Social Network e Instant Messaging, un settore in continuo divenire

Quando si parla di app più scaricate, ai primi posti in classifica è ormai inevitabile trovare i più famosi social media e i servizi di instant messaging, ormai considerati fondamentali per poter restare in contatto con familiari, amici e colleghi di lavoro.

In questo ambito le proposte mutano continuamente e vedono il continuo ampliamento dell’offerta con l’inserimento di applicazioni in grado di venire incontro alle diverse esigenze di utilizzo. Se colossi come Facebook e Instagram, per quanto riguarda i social, e WhatsApp nell’ambito della messaggistica continuano a essere utilizzati da milioni di utenti, altrettanto interessante è la scalata in graduatoria di alcune app di più recente introduzione.

Tik Tok, per esempio, rappresenta il fenomeno del momento: il social network cinese, nato dalle ceneri di Musical.ly, ormai coinvolge persone di tutte le età, che si dilettano a creare brevi video per divertirsi e divertire i propri followers. Per quanto riguarda il settore della comunicazione, invece, è da evidenziare il boom recente di Zoom, piattaforma per le videochiamate utilizzata soprattutto in ambito smart working per videoconferenze e riunioni lavorative.

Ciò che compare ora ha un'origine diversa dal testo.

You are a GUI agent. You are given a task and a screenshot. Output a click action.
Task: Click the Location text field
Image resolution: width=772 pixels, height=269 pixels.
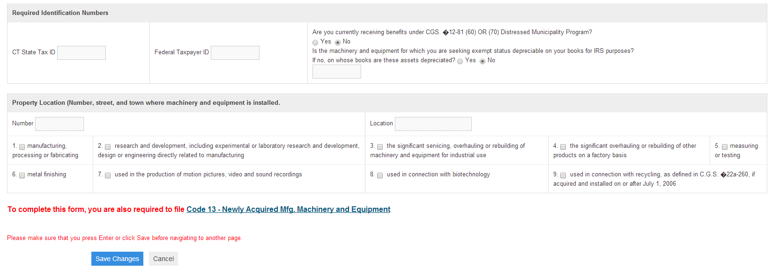(x=433, y=124)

Giochi online, il divertimento è a portata di smartphone

I videogiochi fruibili tramite app per dispositivi mobili sono ormai tantissimi e non hanno più nulla da invidiare ai più rinomati titoli per pc e console. Le innovazioni che hanno riguardato negli anni il settore hanno infatti portato alla creazione di giochi sempre più completi e realistici, con vere e proprie eccellenze in tutti i generi di riferimento. Tra le software house di maggior successo in tal senso spicca la finlandese Supercell, che oggi piazza tra le app più scaricate in assoluto alcuni dei suoi titoli più importanti, come Clash of Clans, Clash Royale e Brawl Stars, con quest’ultimo diventato oggetto di un torneo ufficiale culminato nelle finali di Seul tenutesi dal 15 al 17 novembre 2019 e candidato ai British Academy Video Game Awards nelle categorie Mobile Game e EE Mobile Game of the Year.

Nell’ambito dei giochi per dispositivi mobili, grande successo continuano ad avere, poi, i titoli legati al poker e ai casino online, con operatori di settore come PokerStars Casino che hanno fortemente puntato proprio sulla tecnologia mobile per offrire un’esperienza di gioco portabile ma del tutto simile a quella delle sale da gioco reali.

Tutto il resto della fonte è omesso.